### Records provided
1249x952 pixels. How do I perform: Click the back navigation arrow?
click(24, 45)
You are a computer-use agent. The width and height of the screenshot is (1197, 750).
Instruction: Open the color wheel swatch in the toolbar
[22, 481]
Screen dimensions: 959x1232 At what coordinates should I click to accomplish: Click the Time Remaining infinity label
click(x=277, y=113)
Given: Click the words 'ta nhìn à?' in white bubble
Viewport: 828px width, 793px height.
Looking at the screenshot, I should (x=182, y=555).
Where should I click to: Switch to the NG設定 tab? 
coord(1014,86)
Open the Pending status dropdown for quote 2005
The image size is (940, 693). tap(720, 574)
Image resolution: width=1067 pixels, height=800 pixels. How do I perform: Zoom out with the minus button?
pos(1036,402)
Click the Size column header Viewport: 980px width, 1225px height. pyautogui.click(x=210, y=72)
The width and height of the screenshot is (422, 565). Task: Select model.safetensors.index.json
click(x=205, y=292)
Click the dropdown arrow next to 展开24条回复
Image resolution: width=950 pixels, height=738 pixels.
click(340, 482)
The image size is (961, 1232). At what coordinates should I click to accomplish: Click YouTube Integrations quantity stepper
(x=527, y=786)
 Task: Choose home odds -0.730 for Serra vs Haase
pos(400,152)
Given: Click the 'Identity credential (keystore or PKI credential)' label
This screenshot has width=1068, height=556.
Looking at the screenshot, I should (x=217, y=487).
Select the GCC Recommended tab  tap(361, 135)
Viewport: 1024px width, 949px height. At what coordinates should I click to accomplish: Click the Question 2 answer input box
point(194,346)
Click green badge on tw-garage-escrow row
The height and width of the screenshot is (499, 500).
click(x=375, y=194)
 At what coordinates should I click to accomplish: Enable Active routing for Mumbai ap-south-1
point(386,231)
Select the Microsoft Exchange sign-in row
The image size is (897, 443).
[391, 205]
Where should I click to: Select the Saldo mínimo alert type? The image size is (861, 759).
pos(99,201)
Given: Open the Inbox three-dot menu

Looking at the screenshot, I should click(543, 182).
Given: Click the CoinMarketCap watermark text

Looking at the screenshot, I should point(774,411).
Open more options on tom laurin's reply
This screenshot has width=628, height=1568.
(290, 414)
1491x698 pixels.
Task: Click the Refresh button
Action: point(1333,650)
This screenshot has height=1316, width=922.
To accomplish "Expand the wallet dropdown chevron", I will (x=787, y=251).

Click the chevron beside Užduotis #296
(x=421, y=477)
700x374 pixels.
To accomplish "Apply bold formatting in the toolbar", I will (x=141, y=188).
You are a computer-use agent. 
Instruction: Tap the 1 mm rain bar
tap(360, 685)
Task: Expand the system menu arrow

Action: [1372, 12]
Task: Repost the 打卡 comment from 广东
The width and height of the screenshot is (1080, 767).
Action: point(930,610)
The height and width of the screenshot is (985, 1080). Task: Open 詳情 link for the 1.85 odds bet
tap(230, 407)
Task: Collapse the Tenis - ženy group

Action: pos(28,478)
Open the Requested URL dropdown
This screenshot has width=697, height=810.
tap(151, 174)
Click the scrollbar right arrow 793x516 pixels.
######
## [The problem]
What is wanted is a copy of every line in the listing that includes the word "will".

## [Final answer]
To accomplish "Expand the wallet dropdown chevron", I will (x=787, y=251).
To accomplish "Apply bold formatting in the toolbar", I will (x=141, y=188).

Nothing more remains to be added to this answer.